(PROBLEM DETAILS) Within the material below, count each line holding the string "množství" and return the total alone.

(INPUT MATERIAL)
>>

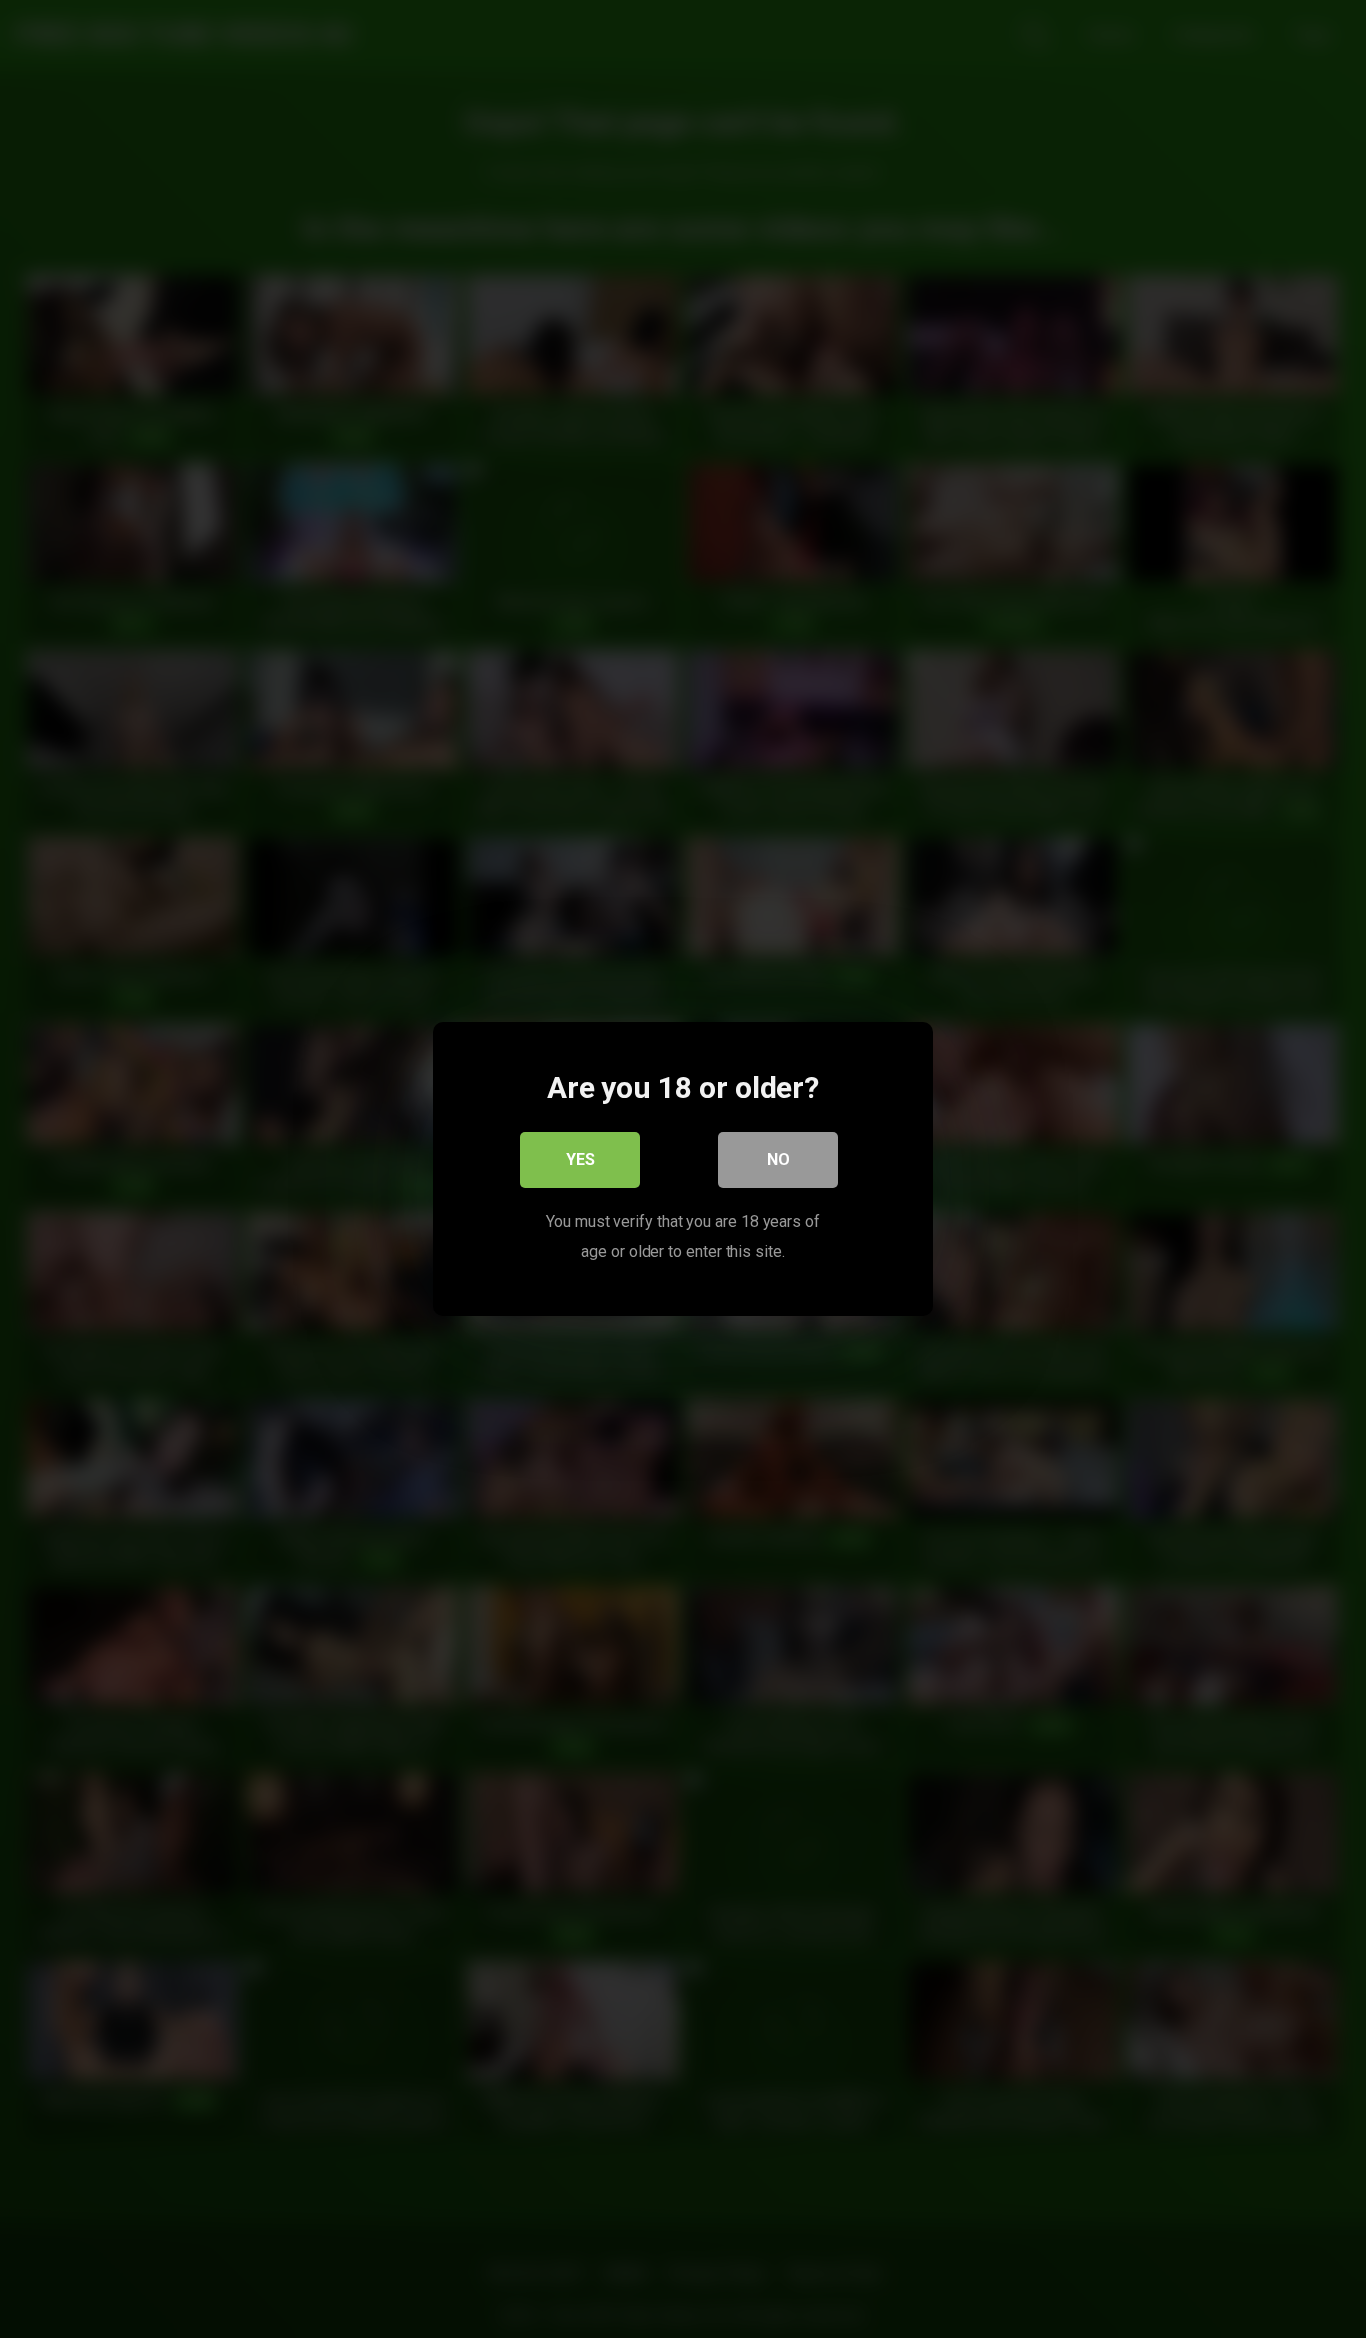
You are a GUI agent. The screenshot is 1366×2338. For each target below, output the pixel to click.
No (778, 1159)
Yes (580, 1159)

<<
>>

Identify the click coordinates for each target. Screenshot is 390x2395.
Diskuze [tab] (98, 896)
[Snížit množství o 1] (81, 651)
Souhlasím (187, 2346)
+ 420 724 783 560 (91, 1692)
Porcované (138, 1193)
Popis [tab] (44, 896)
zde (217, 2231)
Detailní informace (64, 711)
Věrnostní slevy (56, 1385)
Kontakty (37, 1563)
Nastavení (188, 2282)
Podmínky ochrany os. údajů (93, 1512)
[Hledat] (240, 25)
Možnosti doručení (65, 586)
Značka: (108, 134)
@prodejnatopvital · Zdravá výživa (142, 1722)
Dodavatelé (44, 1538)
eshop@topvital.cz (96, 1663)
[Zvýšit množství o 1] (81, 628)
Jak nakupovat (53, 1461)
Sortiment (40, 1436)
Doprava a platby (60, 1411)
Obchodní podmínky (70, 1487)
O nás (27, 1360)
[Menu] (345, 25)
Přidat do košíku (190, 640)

<<

(ANSWER FOR THIS EXERCISE) 2